(SHORT PROBLEM A): Reproduce the passage on high level synthesis word for word, from "The increasing market" up to and including "solution space [2].".

(PASSAGE TO READ):
::::

The increasing market demands in the field of consumer electronics, impose strict time-to-market constraints to system designers. High Level Synthesis (HLS) has been recognized as a key enabler for automated coprocessor synthesis within shortened design cycles. Being now in a mature phase [1], HLS is the driving force of design abstraction, offering an automated path from high level algorithmic specifications down to circuit level implementations. Since a large number of architectural configurations became explorable, designers have faced the problem of reasoning on differing trade-offs. Thus, efficient design space exploration (DSE) methodologies accompanied with automated tools are of great importance for fast and accurate evaluation of the solution space [2].

The efficiency of the exploration phase for coprocessor synthesis is highly affected by two factors: (i) the core HLS optimization algorithms, namely operation scheduling, resource binding and register allocation and (ii) the RTL to gate-level synthesis tool. Iterative coprocessor customization implies the execution of two synthesis phases, namely (i) the C-to-RTL and (ii) the RTL-to-gates. While the inclusion of gate-level synthesis information during exploration enables accuracy, it remains an extremely time consuming task. To reduce exploration delay, designers usually adopt a less time consuming exploration approach by shortening the exploration

978-3-9815370-0-0/DATE13/©2013 EDAA

loop to iterate through the HLS design space. Nowadays, it is common practice [3]-[8] to adopt an iterative exploration approach at the level of HLS by evaluating the quality of the design solutions during the pre-synthesis phase. In this way, only a reduced set of design configurations forming the Pareto-front of the high level exploration is propagated down to gate-level synthesis tools for further refinement. For example, the execution time required for a single run of the SPARK's HLS engine [9] for the Inverse Discrete Cosine Transform kernel from the MPEG2 application (when unrolling the inner and outer loops) is approximately 8.5 minutes, while for a single gate-level synthesis evaluation, by using Synopsys Design Compiler [10], the time required is 23 minutes. Even in the case of a high level exploration loop, the aggregated delay of iteratively using the core HLS engine imposes large and in many cases unaffordable exploration runtime. A straightforward approach would suggest to limit the design space, e.g. excluding from the exploration procedure the compiler level parameters, (i.e. the loop unrolling parameters). However, many researchers [7], [8], [11], [12] have proven that this type of exploration simplifications inherently reduces the effectiveness of the DSE and thus the optimality of the approximated Pareto curve.

::::

(INPUT MATERIAL):
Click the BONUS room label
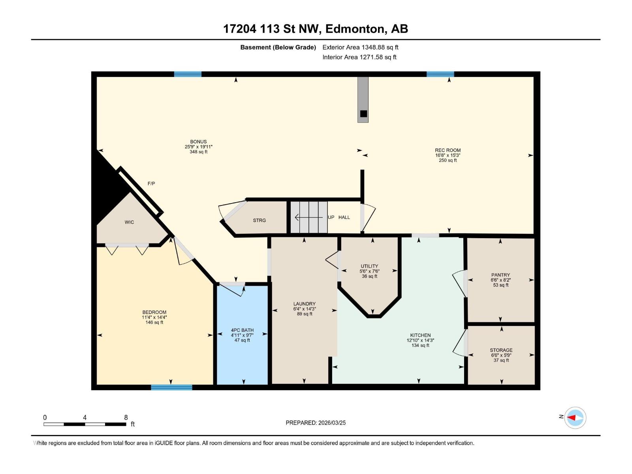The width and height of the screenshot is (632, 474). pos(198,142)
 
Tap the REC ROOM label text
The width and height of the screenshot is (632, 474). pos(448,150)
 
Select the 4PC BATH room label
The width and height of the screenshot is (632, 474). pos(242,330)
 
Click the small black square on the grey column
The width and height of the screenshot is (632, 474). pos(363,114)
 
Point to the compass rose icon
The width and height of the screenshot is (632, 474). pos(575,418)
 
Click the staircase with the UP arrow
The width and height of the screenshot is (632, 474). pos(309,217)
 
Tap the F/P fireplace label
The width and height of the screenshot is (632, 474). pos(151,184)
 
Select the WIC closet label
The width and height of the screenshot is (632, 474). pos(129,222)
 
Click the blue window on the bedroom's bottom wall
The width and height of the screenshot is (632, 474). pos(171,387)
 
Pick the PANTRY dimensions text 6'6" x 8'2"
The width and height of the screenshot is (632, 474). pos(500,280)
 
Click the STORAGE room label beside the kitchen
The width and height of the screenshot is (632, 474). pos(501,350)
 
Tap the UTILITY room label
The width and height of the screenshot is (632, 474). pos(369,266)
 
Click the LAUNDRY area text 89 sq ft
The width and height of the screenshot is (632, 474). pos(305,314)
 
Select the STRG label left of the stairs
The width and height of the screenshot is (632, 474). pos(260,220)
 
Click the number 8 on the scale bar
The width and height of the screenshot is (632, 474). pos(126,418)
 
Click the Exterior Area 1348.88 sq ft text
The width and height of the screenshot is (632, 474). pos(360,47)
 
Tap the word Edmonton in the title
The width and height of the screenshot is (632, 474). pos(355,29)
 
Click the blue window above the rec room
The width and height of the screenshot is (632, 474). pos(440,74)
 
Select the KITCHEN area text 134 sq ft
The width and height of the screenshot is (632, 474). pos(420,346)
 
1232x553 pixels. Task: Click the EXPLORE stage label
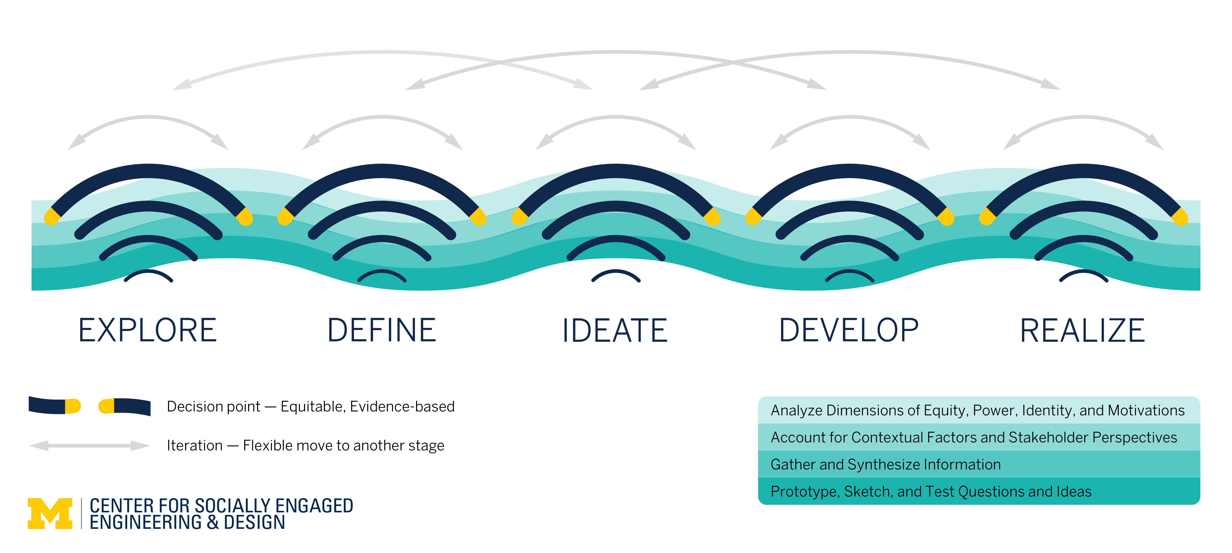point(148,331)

::::

(SHORT PROBLEM B): In the rows, switch "label" to "tag" from the first row up to and including the line with "(632, 474). pos(305,314)", leaving everything else unchanged. Return only those lines, and leave the pictures out.

(OUTPUT A):
The increasing market demands in the field of consumer electronics, impose strict time-to-market constraints to system designers. High Level Synthesis (HLS) has been recognized as a key enabler for automated coprocessor synthesis within shortened design cycles. Being now in a mature phase [1], HLS is the driving force of design abstraction, offering an automated path from high level algorithmic specifications down to circuit level implementations. Since a large number of architectural configurations became explorable, designers have faced the problem of reasoning on differing trade-offs. Thus, efficient design space exploration (DSE) methodologies accompanied with automated tools are of great importance for fast and accurate evaluation of the solution space [2].

(OUTPUT B):
Click the BONUS room tag
The width and height of the screenshot is (632, 474). pos(198,142)
 
Tap the REC ROOM tag text
The width and height of the screenshot is (632, 474). pos(448,150)
 
Select the 4PC BATH room tag
The width and height of the screenshot is (632, 474). pos(242,330)
 
Click the small black square on the grey column
The width and height of the screenshot is (632, 474). pos(363,114)
 
Point to the compass rose icon
The width and height of the screenshot is (632, 474). pos(575,418)
 
Click the staircase with the UP arrow
The width and height of the screenshot is (632, 474). pos(309,217)
 
Tap the F/P fireplace tag
The width and height of the screenshot is (632, 474). pos(151,184)
 
Select the WIC closet tag
The width and height of the screenshot is (632, 474). pos(129,222)
 
Click the blue window on the bedroom's bottom wall
The width and height of the screenshot is (632, 474). pos(171,387)
 
Pick the PANTRY dimensions text 6'6" x 8'2"
The width and height of the screenshot is (632, 474). pos(500,280)
 
Click the STORAGE room tag beside the kitchen
The width and height of the screenshot is (632, 474). pos(501,350)
 
Tap the UTILITY room tag
The width and height of the screenshot is (632, 474). pos(369,266)
 
Click the LAUNDRY area text 89 sq ft
The width and height of the screenshot is (632, 474). pos(305,314)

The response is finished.